**What is needed**
Word for word, repeat each record that follows.

┌──

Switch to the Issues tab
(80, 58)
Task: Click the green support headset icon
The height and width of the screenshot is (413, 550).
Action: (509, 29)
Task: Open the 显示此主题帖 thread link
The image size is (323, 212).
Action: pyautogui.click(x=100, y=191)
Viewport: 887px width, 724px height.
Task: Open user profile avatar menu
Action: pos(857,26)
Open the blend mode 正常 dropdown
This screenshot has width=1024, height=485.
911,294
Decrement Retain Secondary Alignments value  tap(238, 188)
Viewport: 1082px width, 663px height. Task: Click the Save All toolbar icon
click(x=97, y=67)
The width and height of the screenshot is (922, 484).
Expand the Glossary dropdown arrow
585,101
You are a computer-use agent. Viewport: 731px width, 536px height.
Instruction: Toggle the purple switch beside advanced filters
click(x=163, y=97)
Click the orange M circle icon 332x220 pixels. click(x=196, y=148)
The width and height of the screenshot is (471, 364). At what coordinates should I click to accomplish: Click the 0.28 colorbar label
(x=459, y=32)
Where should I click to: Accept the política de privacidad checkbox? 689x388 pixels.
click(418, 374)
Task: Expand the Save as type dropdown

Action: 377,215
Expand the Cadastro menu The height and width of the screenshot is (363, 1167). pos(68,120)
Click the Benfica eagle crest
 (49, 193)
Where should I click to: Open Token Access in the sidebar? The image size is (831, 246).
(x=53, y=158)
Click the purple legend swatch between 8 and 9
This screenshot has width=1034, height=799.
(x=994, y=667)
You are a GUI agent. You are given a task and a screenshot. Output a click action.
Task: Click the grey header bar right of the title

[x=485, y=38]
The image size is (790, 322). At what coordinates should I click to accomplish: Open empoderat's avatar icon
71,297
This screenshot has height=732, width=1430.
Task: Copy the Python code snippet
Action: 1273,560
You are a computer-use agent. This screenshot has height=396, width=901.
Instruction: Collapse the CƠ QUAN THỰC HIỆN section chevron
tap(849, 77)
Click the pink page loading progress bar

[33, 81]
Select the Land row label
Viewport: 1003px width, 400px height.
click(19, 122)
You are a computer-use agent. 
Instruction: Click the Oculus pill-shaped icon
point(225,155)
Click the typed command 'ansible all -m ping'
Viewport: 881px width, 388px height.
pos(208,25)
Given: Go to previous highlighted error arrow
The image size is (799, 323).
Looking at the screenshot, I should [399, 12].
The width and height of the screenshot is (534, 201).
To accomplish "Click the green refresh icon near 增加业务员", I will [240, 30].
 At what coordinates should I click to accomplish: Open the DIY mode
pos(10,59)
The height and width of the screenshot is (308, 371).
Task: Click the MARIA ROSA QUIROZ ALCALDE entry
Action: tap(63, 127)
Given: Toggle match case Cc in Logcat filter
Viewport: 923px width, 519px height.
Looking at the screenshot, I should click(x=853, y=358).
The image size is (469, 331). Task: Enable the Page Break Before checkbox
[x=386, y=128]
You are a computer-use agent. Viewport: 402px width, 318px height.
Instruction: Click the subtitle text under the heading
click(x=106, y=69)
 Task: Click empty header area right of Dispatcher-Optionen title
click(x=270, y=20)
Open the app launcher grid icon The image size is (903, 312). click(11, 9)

└──

**Result of the task**
Switch to the Issues tab
(80, 58)
Task: Click the green support headset icon
The height and width of the screenshot is (413, 550).
Action: (509, 29)
Task: Open the 显示此主题帖 thread link
The image size is (323, 212).
Action: pyautogui.click(x=100, y=191)
Viewport: 887px width, 724px height.
Task: Open user profile avatar menu
Action: pos(857,26)
Open the blend mode 正常 dropdown
This screenshot has width=1024, height=485.
911,294
Decrement Retain Secondary Alignments value  tap(238, 188)
Viewport: 1082px width, 663px height. Task: Click the Save All toolbar icon
click(x=97, y=67)
The width and height of the screenshot is (922, 484).
Expand the Glossary dropdown arrow
585,101
You are a computer-use agent. Viewport: 731px width, 536px height.
Instruction: Toggle the purple switch beside advanced filters
click(x=163, y=97)
Click the orange M circle icon 332x220 pixels. click(x=196, y=148)
The width and height of the screenshot is (471, 364). At what coordinates should I click to accomplish: Click the 0.28 colorbar label
(x=459, y=32)
Where should I click to: Accept the política de privacidad checkbox? 689x388 pixels.
click(418, 374)
Task: Expand the Save as type dropdown

Action: 377,215
Expand the Cadastro menu The height and width of the screenshot is (363, 1167). pos(68,120)
Click the Benfica eagle crest
 (49, 193)
Where should I click to: Open Token Access in the sidebar? The image size is (831, 246).
(x=53, y=158)
Click the purple legend swatch between 8 and 9
This screenshot has width=1034, height=799.
(x=994, y=667)
You are a GUI agent. You are given a task and a screenshot. Output a click action.
Task: Click the grey header bar right of the title

[x=485, y=38]
The image size is (790, 322). At what coordinates should I click to accomplish: Open empoderat's avatar icon
71,297
This screenshot has height=732, width=1430.
Task: Copy the Python code snippet
Action: 1273,560
You are a computer-use agent. This screenshot has height=396, width=901.
Instruction: Collapse the CƠ QUAN THỰC HIỆN section chevron
tap(849, 77)
Click the pink page loading progress bar

[33, 81]
Select the Land row label
Viewport: 1003px width, 400px height.
click(19, 122)
You are a computer-use agent. 
Instruction: Click the Oculus pill-shaped icon
point(225,155)
Click the typed command 'ansible all -m ping'
Viewport: 881px width, 388px height.
pos(208,25)
Given: Go to previous highlighted error arrow
The image size is (799, 323).
Looking at the screenshot, I should [399, 12].
The width and height of the screenshot is (534, 201).
To accomplish "Click the green refresh icon near 增加业务员", I will [240, 30].
 At what coordinates should I click to accomplish: Open the DIY mode
pos(10,59)
The height and width of the screenshot is (308, 371).
Task: Click the MARIA ROSA QUIROZ ALCALDE entry
Action: tap(63, 127)
Given: Toggle match case Cc in Logcat filter
Viewport: 923px width, 519px height.
Looking at the screenshot, I should click(x=853, y=358).
The image size is (469, 331). Task: Enable the Page Break Before checkbox
[x=386, y=128]
You are a computer-use agent. Viewport: 402px width, 318px height.
Instruction: Click the subtitle text under the heading
click(x=106, y=69)
 Task: Click empty header area right of Dispatcher-Optionen title
click(x=270, y=20)
Open the app launcher grid icon The image size is (903, 312). click(11, 9)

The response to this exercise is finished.